Gallatin County's first settler, Michael Sprinkle, established himself circa 1800 at the later site of Shawneetown. Other houses were first built at the site in 1804, and the town quickly prospered because of its proximity to the Great Salt Spring; even a federal land office opened in the city in 1814. By this time, Gallatin County was two years old, having been established by territorial governor Ninian Edwards in a September 1812 proclamation; Shawneetown was named the county seat from the beginning. The county court first met in May 1813, using a residence as a courthouse. Land was donated for courthouse construction in late 1815, but a state law ordered the county seat's removal to Equality in 1827. Shawneetown again sought the county seat title twenty years later, and a contentious election ensued; the Legislature intervened in 1851, enacting a law providing for the union of Gallatin County with Saline County and for the permanent removal of the seat to Equality, but a constitutionally mandated referendum prevented the law from taking effect. A permanent courthouse was erected in Shawneetown in 1857, two stories tall with a tower topping the facade.

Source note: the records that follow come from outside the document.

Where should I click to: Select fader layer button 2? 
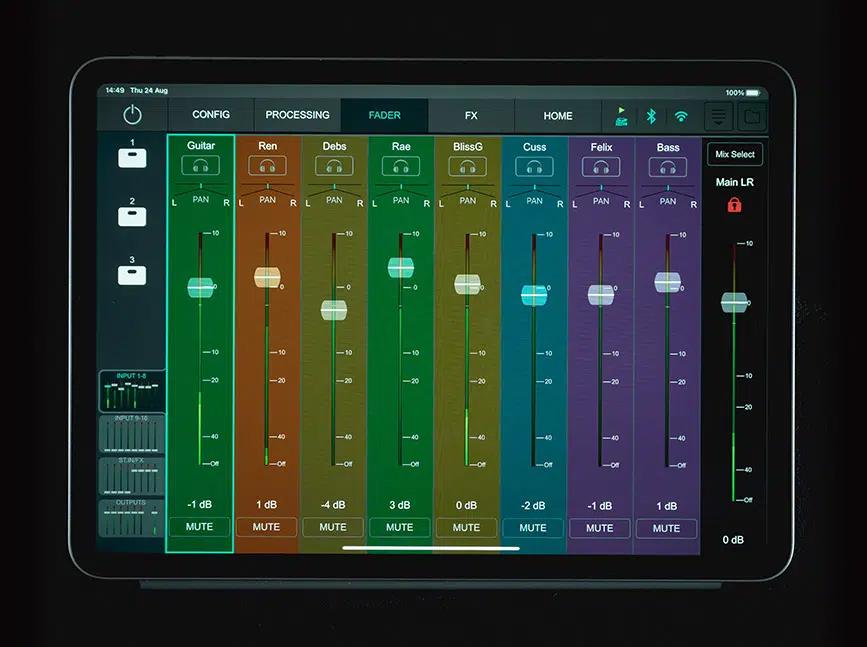[131, 216]
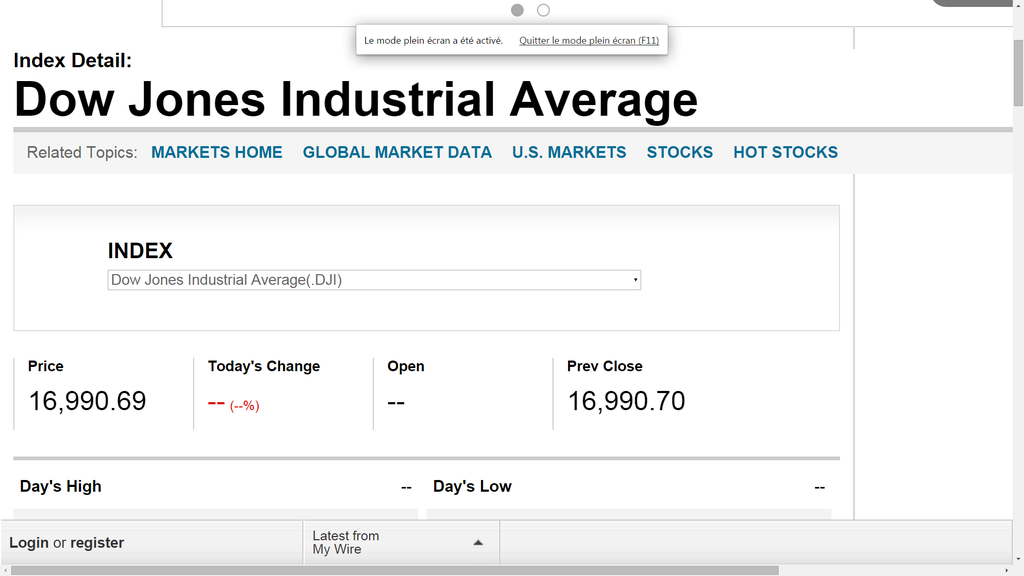Click Quitter le mode plein écran link
This screenshot has height=576, width=1024.
click(589, 40)
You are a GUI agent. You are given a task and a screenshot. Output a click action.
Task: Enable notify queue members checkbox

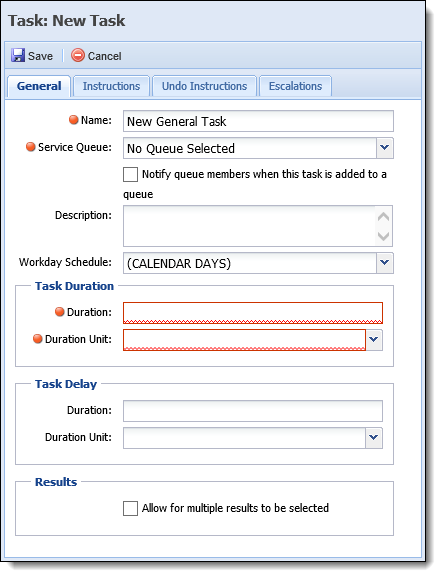click(x=130, y=174)

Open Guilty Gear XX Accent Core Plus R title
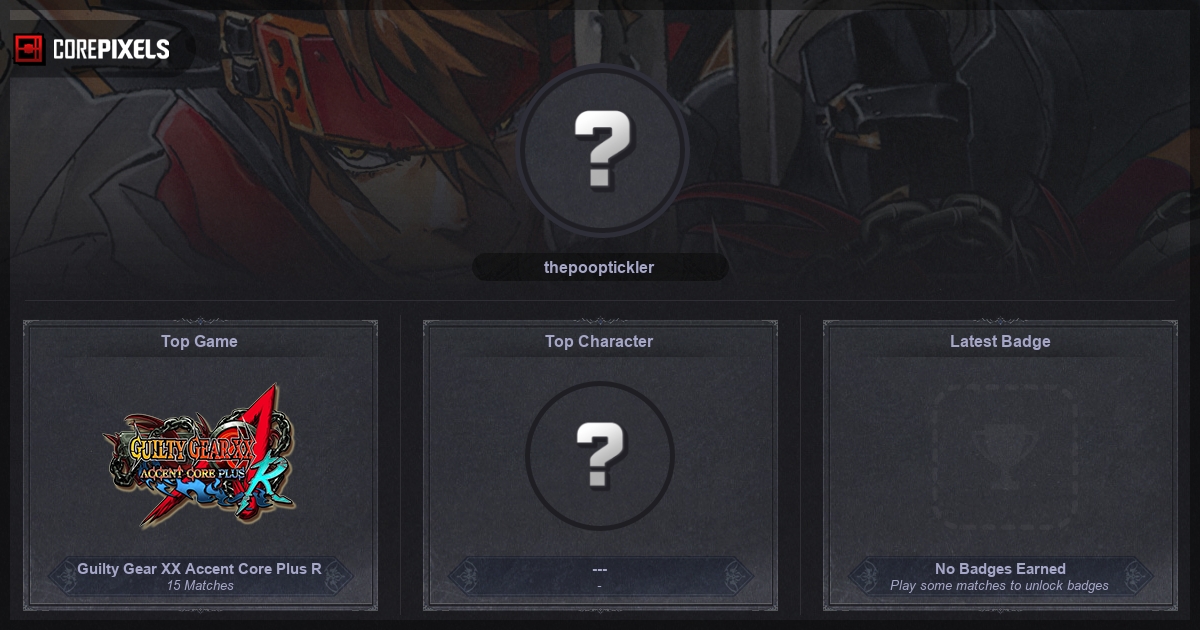pyautogui.click(x=200, y=568)
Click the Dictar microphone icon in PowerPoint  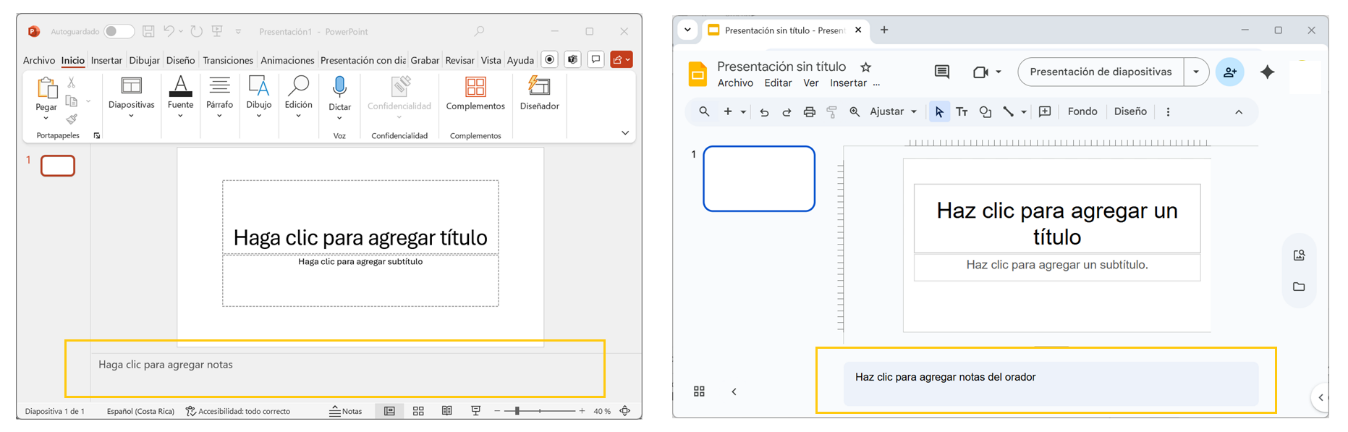(339, 88)
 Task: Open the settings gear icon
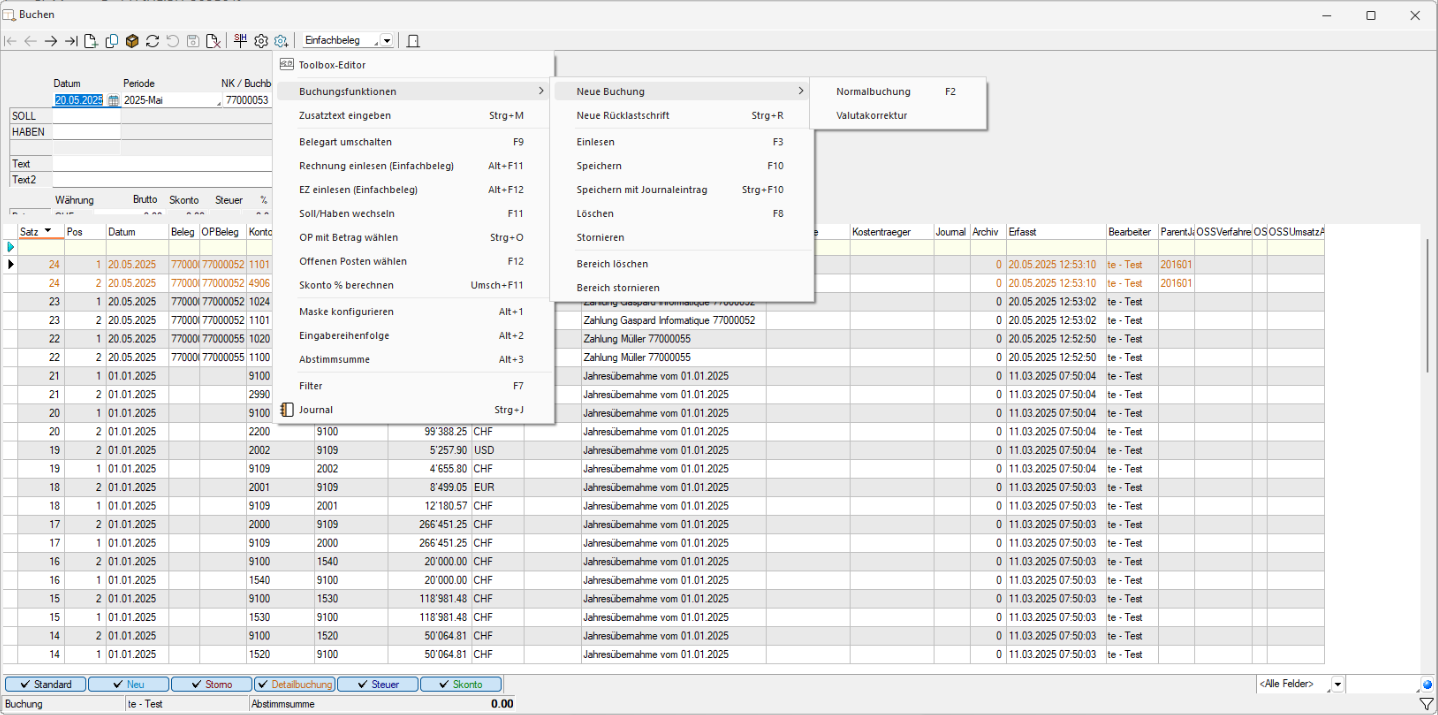pyautogui.click(x=261, y=41)
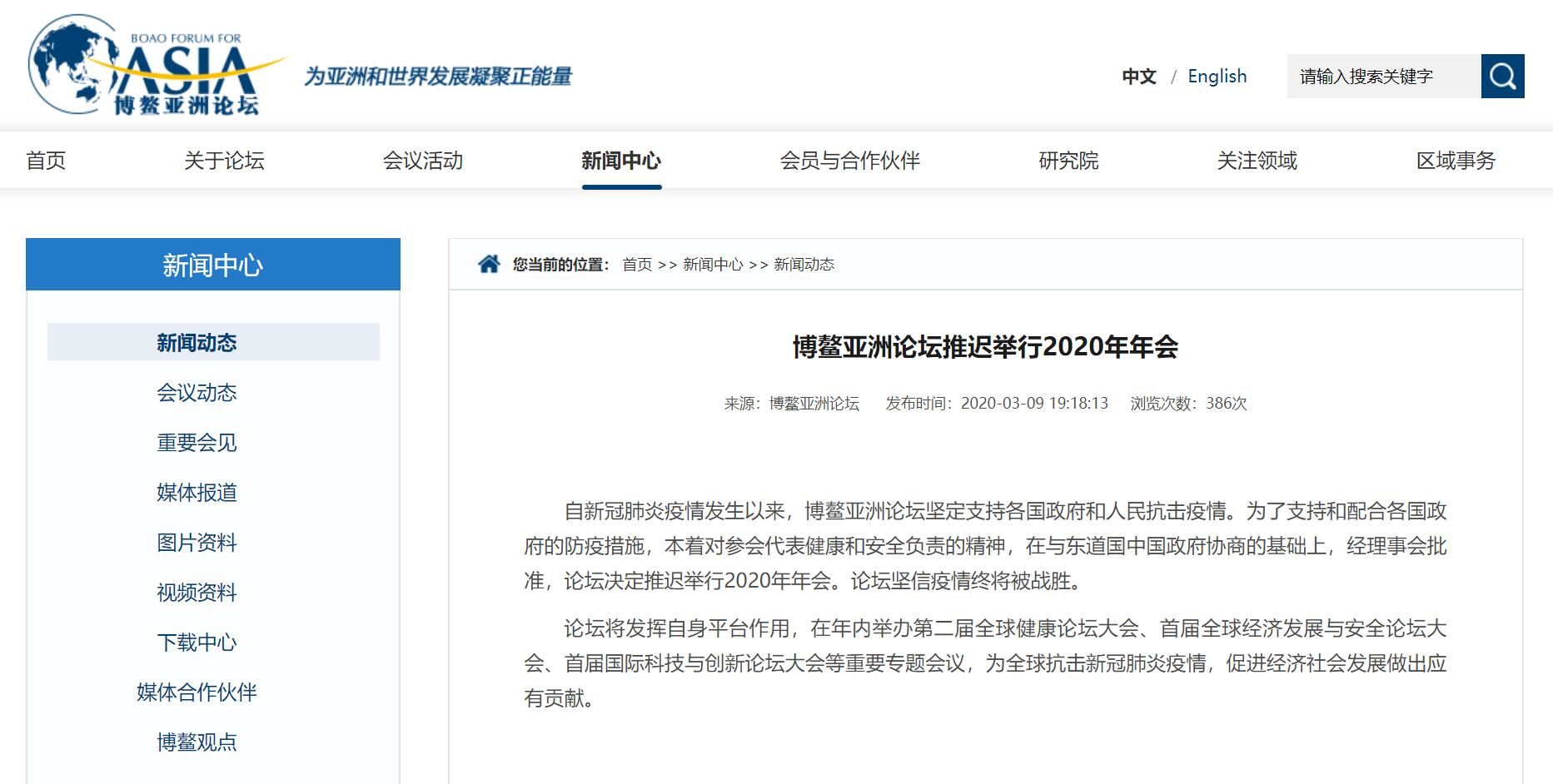Select the 中文 language option
The width and height of the screenshot is (1553, 784).
pyautogui.click(x=1139, y=77)
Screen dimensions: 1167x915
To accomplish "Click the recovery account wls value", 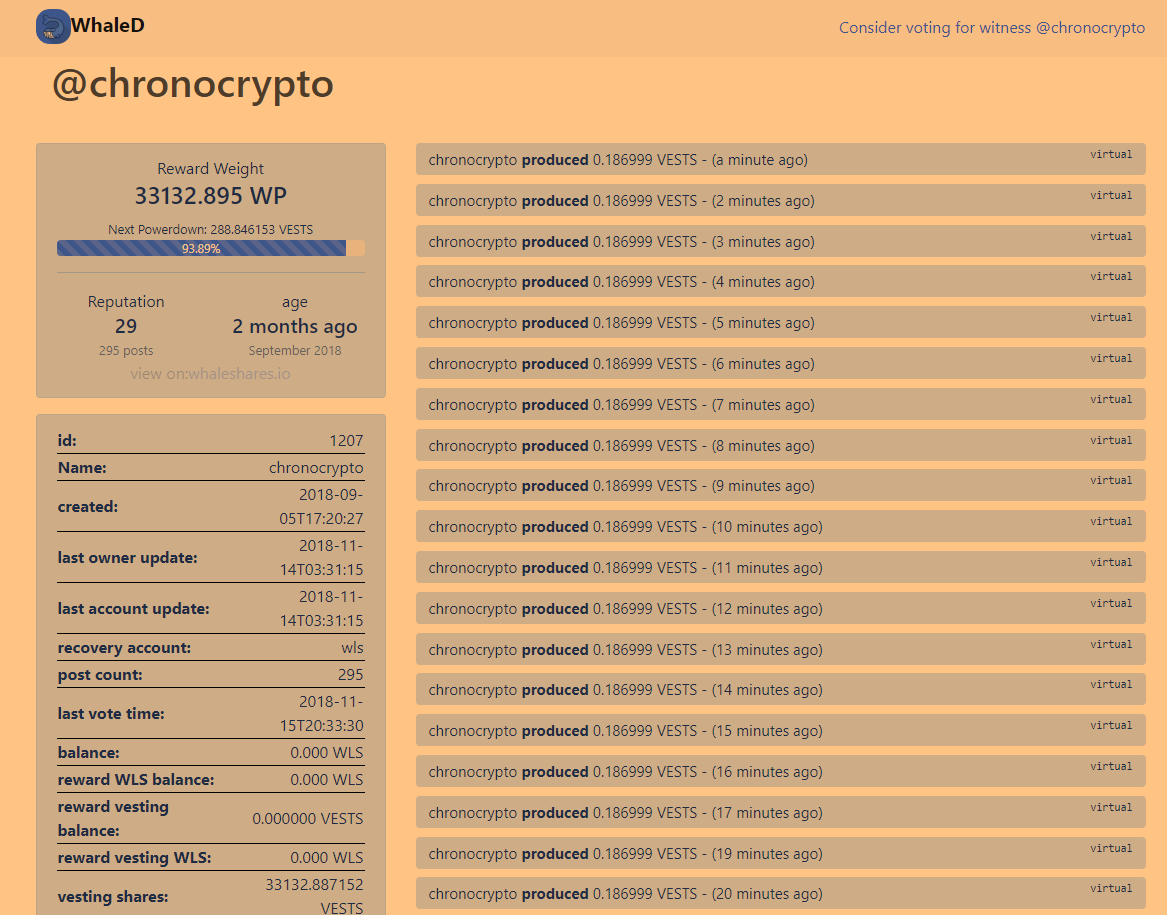I will [x=352, y=648].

From its earliest years, Shawneetown suffered from Ohio River floods, among the worst being those of 1832, 1847, 1853, and 1858, but the devastation of the flood of 1859 convinced local residents of the necessity of some means of flood control. The following years saw several levees constructed, each of which was destroyed by a flood and replaced with a larger and firmer structure. However, nothing could compare with the Great Flood of 1937: the city was so profoundly affected by that year's floods, which struck in January, that by February the city fathers were determined to relocate the entire city out of the floodplain. State aid was given to purchase land in the center of the county, and the two-year process of building a new planned community began by July. The courthouse at "Old" Shawneetown was destroyed, and assistance from the WPA enabled the 1939 completion of the new courthouse in the center of "New" Shawneetown.

The 1939 Art Deco courthouse remains in use by the Gallatin County government. Built of brick, it features a seven-part facade: three recessed sections of glass block, with an entrance in the center section, are separated by wide pilasters, while a brick section forms the ends of each side of the facade. The roof rises to a gable with an extremely shallow slope, being nearly flat.